Et que je te fais la nique à Dieu ou au voisin, on ne sait pas... Et que je revendique mon indépendance mais refuse toute indifférence qui viendrait compromettre ma protection... Et que je cherche partout l'affection, la tienne surtout, qui pourrait m'envelopper de la quiétude d'un bonheur toujours attendu... Et que je te chante les anodines pensées qui bravent mes désirs et mes frustrations... Et que je te déclare tout net un amour ardent qui n’en est pas un, mais qui en exprime tellement sa quête toute maladroite soit-elle…

« Bref, ce que je voudrais, c’est que vous soyez ma mère pour la saucisse, une putain amateur pour la baise, et après la baise, que vous deveniez Caroline de Monaco pour vivre un amour torride, m’emmener en voyage à Monaco et m’épouser.../... Tant que vous ne me tendez pas le hot dog, tout est permis, tout est encore possible ».

La mise en scène de Rita Pradinas sert avec précision l’univers particulier et iconoclaste de l’auteur. Les chansons, si chères à Lévin, trouvent leur place comme une évidence. Les ruptures en sont, les regards sont justes et complices comme les adresses au public. Juste un petit bémol pour les entrées, sorties et mouvements des personnages qui ne sont pas toutes de même nature (marches simples ou marches sur lignes imaginaires), ce qui ne fait pas sens. Mais un bémol n’a jamais gâché une partition toute entière et c’est le cas ici. Il émane du spectacle un bien-être et une espièglerie tout à fait bienvenus.

La musicienne Kcidy chante et joue au clavier avec aisance. Sa voix claire et fluide convient à sa musique qui prend parfois des allures éthérées un rien psychédélique et accompagne agréablement l’ambiance générale du spectacle.

Les comédiens Yanis Boufferrache et Rosa Pradinas, qui chantent aussi, étonnent. La jeunesse qui surprend au premier abord laisse place à une fichue bonne maitrise du texte, de la voix et du corps. Les émotions sont là, elles tremblent de vouloir sortir. La dernière scène est particulièrement réussie, Rosa Pradinas, toute en tendresse, y est remarquable. Un spectacle qui signe un avenir prometteur pour ces deux jeunes comédiens. Yanis Boufferrache et Rosa Pradinas, des noms à retenir.

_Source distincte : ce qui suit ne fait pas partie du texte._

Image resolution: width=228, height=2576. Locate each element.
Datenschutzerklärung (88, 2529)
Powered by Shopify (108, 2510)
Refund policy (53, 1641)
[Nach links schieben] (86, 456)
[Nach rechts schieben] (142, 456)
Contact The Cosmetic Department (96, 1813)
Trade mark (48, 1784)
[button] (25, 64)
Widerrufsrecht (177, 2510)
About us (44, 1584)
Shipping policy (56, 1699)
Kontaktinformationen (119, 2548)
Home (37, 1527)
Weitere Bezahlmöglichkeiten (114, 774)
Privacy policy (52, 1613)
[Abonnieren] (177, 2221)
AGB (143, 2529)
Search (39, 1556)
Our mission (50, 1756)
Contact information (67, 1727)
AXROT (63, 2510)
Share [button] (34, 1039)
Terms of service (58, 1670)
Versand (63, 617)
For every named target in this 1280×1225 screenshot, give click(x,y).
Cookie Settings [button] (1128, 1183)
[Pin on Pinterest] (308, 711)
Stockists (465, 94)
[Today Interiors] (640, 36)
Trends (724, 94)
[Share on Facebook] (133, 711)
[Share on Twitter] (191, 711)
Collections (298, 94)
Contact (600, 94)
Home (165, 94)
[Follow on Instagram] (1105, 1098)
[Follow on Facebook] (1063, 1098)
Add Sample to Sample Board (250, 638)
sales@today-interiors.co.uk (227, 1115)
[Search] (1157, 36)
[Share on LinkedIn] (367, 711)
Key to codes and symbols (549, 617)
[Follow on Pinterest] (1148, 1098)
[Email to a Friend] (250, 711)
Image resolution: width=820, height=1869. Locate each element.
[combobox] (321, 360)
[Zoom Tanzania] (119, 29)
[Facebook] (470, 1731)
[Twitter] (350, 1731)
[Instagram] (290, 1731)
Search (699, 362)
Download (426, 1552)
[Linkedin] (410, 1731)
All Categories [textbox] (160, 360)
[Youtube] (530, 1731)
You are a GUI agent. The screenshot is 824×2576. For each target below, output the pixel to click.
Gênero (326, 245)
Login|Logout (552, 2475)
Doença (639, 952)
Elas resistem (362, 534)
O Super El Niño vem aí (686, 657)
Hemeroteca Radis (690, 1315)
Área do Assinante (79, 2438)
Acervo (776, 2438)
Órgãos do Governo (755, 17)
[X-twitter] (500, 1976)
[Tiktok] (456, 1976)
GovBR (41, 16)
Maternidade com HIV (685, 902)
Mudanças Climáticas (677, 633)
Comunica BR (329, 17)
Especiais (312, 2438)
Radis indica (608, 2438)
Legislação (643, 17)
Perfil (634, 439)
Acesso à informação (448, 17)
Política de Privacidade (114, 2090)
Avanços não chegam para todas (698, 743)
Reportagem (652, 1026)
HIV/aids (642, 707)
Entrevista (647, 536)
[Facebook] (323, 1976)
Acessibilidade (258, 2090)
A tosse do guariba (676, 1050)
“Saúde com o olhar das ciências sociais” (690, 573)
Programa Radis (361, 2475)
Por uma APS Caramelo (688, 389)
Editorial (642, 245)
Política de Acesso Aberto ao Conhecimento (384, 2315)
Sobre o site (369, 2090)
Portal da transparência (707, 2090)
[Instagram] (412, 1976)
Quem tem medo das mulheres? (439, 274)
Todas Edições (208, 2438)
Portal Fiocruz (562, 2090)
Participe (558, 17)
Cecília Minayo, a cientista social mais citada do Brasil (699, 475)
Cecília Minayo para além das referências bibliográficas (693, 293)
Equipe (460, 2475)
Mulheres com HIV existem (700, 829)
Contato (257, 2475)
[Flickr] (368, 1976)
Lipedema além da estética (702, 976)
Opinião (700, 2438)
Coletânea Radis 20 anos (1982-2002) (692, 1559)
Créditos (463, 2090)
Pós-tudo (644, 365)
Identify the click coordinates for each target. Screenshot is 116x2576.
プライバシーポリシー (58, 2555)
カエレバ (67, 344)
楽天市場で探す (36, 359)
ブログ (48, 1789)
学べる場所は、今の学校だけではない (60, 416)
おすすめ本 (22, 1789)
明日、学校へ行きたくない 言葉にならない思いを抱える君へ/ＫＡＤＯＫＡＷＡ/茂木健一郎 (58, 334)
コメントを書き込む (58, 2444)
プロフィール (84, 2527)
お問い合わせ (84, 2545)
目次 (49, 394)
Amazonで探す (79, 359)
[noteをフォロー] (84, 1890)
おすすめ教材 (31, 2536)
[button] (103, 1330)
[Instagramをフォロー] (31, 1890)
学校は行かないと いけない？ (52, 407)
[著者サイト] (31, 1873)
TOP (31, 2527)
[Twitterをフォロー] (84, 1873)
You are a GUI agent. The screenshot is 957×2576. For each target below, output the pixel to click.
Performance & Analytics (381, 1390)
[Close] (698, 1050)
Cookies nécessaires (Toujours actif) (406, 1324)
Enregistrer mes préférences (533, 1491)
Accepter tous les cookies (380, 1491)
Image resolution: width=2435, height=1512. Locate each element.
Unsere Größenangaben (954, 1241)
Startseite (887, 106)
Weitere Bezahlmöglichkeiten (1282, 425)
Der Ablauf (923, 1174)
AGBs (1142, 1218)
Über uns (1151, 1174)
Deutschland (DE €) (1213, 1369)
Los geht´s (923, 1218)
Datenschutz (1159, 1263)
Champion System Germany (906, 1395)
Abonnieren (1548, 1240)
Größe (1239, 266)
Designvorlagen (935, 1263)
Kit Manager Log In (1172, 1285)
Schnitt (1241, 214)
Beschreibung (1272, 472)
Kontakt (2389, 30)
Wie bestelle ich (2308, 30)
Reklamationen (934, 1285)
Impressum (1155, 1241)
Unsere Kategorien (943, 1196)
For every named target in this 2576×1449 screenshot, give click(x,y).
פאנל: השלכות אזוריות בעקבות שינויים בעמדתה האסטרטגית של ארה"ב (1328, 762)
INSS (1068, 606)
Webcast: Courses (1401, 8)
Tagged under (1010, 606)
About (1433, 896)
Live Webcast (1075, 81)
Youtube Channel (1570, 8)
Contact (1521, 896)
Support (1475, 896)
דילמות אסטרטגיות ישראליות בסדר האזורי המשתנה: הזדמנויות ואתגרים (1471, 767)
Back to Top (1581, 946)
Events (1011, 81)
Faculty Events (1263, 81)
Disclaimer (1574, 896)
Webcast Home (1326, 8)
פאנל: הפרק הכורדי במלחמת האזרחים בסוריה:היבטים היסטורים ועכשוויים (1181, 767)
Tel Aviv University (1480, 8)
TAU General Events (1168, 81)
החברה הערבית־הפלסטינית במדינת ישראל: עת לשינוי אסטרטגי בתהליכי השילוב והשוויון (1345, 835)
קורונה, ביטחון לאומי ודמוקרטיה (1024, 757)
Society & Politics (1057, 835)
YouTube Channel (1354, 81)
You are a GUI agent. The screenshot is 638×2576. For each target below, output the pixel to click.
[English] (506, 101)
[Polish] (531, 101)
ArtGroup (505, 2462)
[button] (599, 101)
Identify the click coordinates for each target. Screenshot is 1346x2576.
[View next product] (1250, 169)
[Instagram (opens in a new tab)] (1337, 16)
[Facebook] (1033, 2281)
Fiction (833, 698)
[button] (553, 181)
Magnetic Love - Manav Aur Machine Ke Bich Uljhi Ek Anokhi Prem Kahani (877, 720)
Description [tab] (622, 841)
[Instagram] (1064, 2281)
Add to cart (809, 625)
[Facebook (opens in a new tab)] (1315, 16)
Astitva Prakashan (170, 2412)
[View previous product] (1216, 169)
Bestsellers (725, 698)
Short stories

Ce spectacle est un plaisir de retrouvailles ou de découverte de l’univers de Hanokh Lévin, mis en vie avec enthousiasme et réussite.

 

Spectacle vu le 2 novembre 2018,

Frédéric Perez

 

De Hanokh Lévin. Mise en scène de Rita Pradinas. Musique de Kcidy. Création sonore de Nicolas Hadot. Création lumière de Laurie Sanchez.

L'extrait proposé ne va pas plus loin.